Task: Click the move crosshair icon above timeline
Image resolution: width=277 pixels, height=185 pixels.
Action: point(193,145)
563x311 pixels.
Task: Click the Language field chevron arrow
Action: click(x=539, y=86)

---+---

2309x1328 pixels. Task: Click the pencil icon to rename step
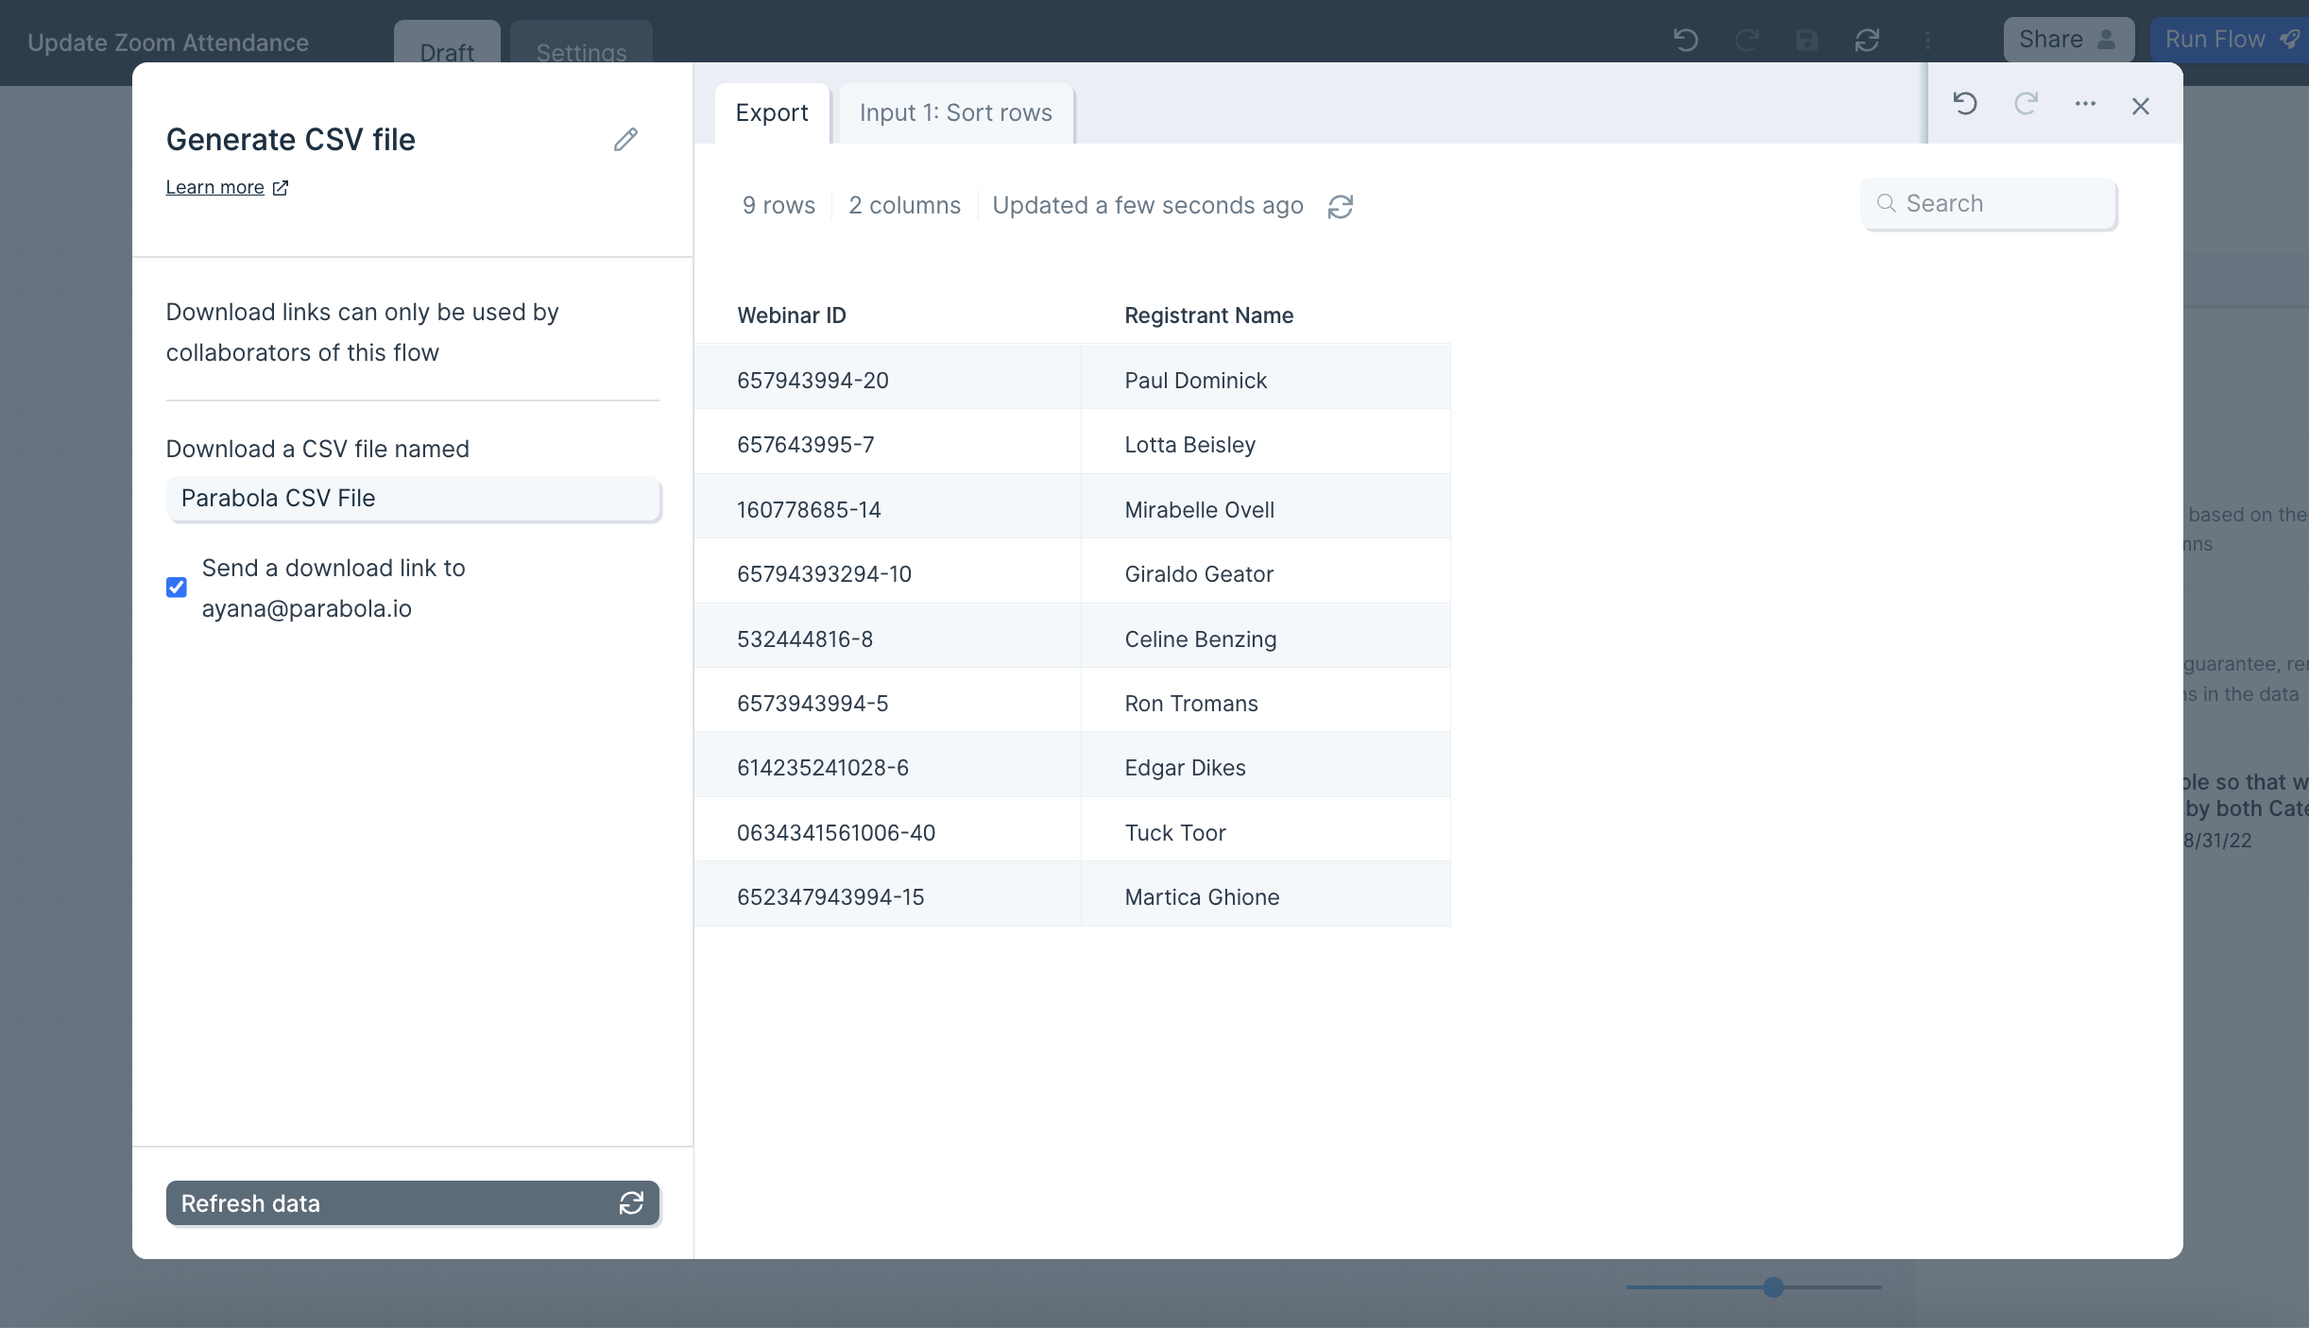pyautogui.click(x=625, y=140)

---+---

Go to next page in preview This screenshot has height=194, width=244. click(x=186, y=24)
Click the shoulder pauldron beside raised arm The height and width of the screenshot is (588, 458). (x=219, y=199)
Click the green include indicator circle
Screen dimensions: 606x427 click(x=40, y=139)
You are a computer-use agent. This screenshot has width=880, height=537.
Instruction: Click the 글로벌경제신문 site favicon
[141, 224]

---+---

## [INSTRUCTIONS TO FOLLOW]
Rewrite the records starting at the line with "Task: Click the move" and ending at the line with "Action: click(x=539, y=86)", with "crosshair" replaced by "cursor" and nothing else changed.

## [REPLY TO THE EXERCISE]
Task: Click the move cursor icon above timeline
Image resolution: width=277 pixels, height=185 pixels.
Action: point(193,145)
563x311 pixels.
Task: Click the Language field chevron arrow
Action: click(x=539, y=86)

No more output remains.